-- TASK BRIEF --
Rewrite the records starting with the line with "You are a GUI" and going on through the line with "Looking at the screenshot, I should coord(12,157).", replacing "icon" with "symbol" and keeping everything else the same. Leave out the pictures.

##### THE DATA #####

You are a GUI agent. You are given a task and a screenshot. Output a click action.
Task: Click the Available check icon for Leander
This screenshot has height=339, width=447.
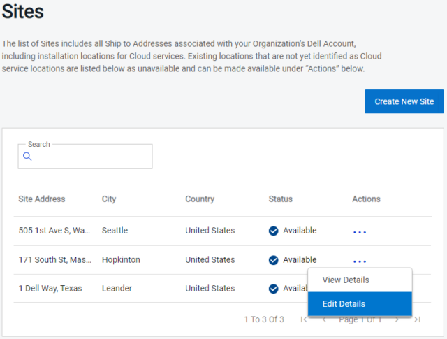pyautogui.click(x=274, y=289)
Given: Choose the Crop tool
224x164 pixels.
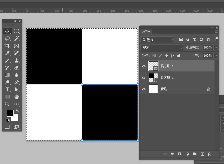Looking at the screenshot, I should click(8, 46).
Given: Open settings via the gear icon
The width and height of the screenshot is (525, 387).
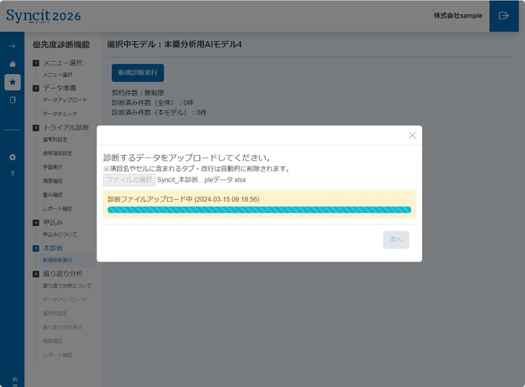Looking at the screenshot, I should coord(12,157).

#####
##### THE DATA #####

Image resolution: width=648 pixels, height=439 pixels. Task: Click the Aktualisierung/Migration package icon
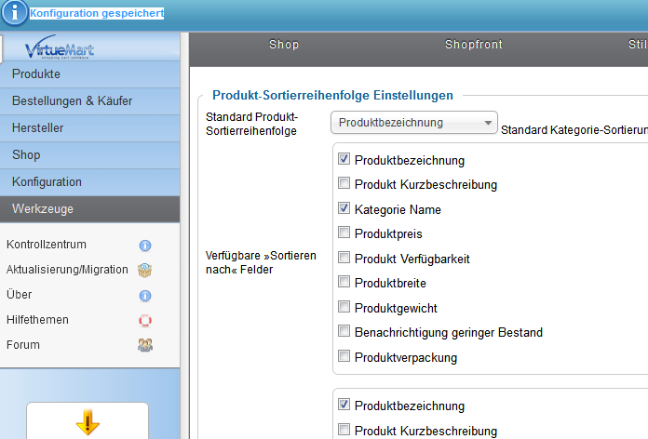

#####

-- TASK RESULT --
You are a GUI agent. You are given a task and a screenshot. Output a click action.
Task: Click the Available check symbol for Leander
This screenshot has height=339, width=447.
pyautogui.click(x=274, y=289)
Given: Choose the Crop tool
224x164 pixels.
Looking at the screenshot, I should click(8, 46).
Given: Open settings via the gear symbol
The width and height of the screenshot is (525, 387).
Looking at the screenshot, I should coord(12,157).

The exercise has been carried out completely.